The United States District Court for the Southern District of New York recently issued an opinion granting a preliminary injunction with respect to alleged Section 5 violations by certain persons associated with ill-fated Regulation A+ issuer Longfin. More specifically, the preliminary injunction extends until the conclusion of the case an emergency order previously entered by the Court freezing more than $27 million in trading proceeds from allegedly illegal distributions and sales of restricted shares of Longfin.

The opinion reads like a law school exam question related to the application of the Rule 144 exemption, and as an alternative the Section 4(1) exemption, for the sales of restricted securities and control securities.

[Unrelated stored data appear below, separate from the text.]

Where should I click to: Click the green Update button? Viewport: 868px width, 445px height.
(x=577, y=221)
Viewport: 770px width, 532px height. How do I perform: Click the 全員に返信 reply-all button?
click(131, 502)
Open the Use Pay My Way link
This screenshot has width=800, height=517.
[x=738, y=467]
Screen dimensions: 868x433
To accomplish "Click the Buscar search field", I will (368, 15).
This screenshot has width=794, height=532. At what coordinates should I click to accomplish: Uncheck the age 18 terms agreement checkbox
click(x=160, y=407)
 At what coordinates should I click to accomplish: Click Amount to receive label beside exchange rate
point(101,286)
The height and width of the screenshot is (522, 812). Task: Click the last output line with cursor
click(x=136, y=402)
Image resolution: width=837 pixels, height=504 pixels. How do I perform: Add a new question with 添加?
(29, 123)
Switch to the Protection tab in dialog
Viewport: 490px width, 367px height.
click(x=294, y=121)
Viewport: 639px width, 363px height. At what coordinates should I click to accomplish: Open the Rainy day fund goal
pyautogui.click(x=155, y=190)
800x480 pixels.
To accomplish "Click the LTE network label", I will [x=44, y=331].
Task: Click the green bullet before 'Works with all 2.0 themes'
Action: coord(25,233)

One of the more interesting aspects of the opinion is whether at trial the defendants were likely to be found affiliates of Longfin.

Andy Altahawi.  Altahawi’s association with Longfin began when he signed a consulting agreement to assist Longfin to initiate a Regulation A+ Tier II Direct Public Offering, or DPO.  The determination of whether Altahawi could rely on Rule 144 for certain sales hinged on whether he was an affiliate.  The Court said this is a question of fact which depends on the totality of the circumstances including an appraisal of influence upon management and policies of a corporation.  The Court discussed Altahawi acting as secretary of Longfin, managing an unusual distribution of Longfin shares and his acquisition of a portion of those shares a short time later, his communications with the SEC, arranging to remove the restrictive legend on his shares, his domination of the public market for Longfin shares and other matters.  In the end the Court found that Altahawi was likely to be found an affiliate at trial solely because of his personal management of the entire DPO process and his control of the public float in Longfin shares.

Suresh Tammineedi.  The Court stated the record provided strong support Tammineedi would be found to be an affiliate of Longfin.  Tammineedi was a director of Stampede Capital Limited which owned well over 10% of Longfin’s shares and was Longfin’s largest shareholder.  Venkata Meenavalli founded both Longfin and Stampede Capital.  Meenavalli held 17.11% of Stampede Capital and Meenavalli and Tammineedi were “frequent business colleagues and close associates.”

Dorababu Penumarthi.  The Court stated the record provided strong support Penumarthi would also be found to be an affiliate of Longfin.  Penumarthi worked as a consultant for Longfin.  Penumarthi had publicly stated he was director of Longfin’s UK operations, although in opposition to the motion before the Court, Penumarthi claimed this statement was in error.  The Court noted Penumarthi grew up with Meenavalli and appears to have been a previous business partner of his.

It should be noted that the opinion was not a final decision on the merits and no court has found the defendants violated the law.